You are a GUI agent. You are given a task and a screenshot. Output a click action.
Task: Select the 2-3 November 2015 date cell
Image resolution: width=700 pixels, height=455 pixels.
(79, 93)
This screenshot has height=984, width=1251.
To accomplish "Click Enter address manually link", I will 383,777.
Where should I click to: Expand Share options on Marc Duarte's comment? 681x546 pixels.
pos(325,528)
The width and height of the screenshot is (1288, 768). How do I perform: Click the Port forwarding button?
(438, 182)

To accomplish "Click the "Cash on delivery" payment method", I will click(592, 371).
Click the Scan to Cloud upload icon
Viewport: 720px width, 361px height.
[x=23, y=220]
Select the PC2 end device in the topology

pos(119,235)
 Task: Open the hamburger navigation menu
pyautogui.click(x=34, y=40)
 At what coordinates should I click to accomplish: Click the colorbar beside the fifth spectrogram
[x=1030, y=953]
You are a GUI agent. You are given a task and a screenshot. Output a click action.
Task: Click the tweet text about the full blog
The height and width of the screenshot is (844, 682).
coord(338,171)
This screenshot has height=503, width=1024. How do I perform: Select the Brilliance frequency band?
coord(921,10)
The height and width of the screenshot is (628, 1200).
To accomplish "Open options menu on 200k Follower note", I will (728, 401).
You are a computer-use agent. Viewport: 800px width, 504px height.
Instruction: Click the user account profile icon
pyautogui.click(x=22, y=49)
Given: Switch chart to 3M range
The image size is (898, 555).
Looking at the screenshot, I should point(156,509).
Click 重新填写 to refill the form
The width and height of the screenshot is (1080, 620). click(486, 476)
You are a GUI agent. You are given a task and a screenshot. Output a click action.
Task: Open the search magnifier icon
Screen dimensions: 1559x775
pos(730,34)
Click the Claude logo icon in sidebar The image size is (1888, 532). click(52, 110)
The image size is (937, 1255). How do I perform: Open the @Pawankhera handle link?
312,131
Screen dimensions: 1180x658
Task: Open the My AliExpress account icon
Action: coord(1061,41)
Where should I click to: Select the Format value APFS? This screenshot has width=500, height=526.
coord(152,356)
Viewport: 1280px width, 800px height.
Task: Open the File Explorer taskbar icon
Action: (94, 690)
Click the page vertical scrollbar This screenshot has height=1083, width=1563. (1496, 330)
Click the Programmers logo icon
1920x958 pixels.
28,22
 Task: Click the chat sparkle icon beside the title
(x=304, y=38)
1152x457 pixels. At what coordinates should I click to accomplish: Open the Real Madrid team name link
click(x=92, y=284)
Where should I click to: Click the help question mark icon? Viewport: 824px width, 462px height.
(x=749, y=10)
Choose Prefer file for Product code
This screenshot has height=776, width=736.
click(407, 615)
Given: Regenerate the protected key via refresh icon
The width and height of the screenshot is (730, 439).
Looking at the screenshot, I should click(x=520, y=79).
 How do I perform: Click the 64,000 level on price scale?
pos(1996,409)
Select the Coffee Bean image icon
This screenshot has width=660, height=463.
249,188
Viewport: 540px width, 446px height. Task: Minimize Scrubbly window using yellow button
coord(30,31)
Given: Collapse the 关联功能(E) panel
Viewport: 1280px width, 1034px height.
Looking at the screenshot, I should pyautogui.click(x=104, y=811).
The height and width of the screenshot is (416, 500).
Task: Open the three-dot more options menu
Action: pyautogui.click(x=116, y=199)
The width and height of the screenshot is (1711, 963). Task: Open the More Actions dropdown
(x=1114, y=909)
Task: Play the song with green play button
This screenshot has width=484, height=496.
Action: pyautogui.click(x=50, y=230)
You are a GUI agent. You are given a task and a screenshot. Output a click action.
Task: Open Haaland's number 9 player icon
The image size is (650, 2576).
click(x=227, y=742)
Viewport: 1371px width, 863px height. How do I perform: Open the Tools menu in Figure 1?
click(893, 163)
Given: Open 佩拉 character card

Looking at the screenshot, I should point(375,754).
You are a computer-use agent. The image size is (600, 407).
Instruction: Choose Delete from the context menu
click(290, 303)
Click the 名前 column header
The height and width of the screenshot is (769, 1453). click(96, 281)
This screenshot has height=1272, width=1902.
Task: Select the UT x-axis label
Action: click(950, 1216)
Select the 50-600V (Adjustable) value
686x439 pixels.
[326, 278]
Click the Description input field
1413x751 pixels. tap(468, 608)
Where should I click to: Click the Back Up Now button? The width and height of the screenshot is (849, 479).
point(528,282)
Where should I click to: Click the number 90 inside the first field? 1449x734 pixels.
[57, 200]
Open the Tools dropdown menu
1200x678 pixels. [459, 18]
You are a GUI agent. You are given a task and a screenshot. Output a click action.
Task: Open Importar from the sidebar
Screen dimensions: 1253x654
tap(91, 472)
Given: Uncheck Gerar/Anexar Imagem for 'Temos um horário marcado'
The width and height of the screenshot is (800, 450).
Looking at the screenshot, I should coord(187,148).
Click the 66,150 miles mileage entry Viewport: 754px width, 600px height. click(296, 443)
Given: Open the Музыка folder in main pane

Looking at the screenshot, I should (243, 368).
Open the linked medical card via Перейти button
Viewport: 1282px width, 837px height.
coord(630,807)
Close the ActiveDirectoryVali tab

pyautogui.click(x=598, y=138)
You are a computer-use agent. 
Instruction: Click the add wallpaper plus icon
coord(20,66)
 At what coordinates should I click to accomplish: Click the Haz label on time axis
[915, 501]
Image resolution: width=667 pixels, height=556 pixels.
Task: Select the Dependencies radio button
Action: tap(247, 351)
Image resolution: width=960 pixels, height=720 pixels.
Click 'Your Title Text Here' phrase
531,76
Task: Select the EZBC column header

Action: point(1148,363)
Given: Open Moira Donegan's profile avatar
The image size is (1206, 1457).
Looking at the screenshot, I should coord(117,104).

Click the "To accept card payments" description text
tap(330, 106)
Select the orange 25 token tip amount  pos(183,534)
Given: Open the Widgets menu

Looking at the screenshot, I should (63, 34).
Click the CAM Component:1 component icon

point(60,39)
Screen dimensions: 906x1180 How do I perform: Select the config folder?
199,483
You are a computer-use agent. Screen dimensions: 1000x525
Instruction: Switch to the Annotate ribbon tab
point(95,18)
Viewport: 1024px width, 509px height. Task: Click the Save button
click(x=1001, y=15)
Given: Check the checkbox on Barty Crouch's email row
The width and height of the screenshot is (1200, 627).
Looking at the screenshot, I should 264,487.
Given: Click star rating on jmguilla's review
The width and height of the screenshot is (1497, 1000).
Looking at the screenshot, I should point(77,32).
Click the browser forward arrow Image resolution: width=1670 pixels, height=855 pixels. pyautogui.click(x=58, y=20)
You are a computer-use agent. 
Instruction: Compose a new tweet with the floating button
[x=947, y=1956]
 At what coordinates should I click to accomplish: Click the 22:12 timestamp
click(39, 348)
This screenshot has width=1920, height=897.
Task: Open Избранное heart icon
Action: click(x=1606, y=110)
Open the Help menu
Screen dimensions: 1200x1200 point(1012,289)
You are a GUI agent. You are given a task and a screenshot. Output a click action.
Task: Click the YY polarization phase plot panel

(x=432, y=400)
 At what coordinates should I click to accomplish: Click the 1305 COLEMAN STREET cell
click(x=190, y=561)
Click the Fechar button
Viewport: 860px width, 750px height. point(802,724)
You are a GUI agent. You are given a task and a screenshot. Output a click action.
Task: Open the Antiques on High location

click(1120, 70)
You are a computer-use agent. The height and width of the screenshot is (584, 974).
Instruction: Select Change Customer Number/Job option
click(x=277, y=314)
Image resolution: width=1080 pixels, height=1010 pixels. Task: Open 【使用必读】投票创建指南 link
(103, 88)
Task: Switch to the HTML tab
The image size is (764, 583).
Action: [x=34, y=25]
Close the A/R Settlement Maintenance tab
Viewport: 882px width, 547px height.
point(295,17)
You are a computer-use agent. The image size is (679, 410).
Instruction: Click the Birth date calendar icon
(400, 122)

══════════

Report how many lines above include "sidebar". Nothing else.

2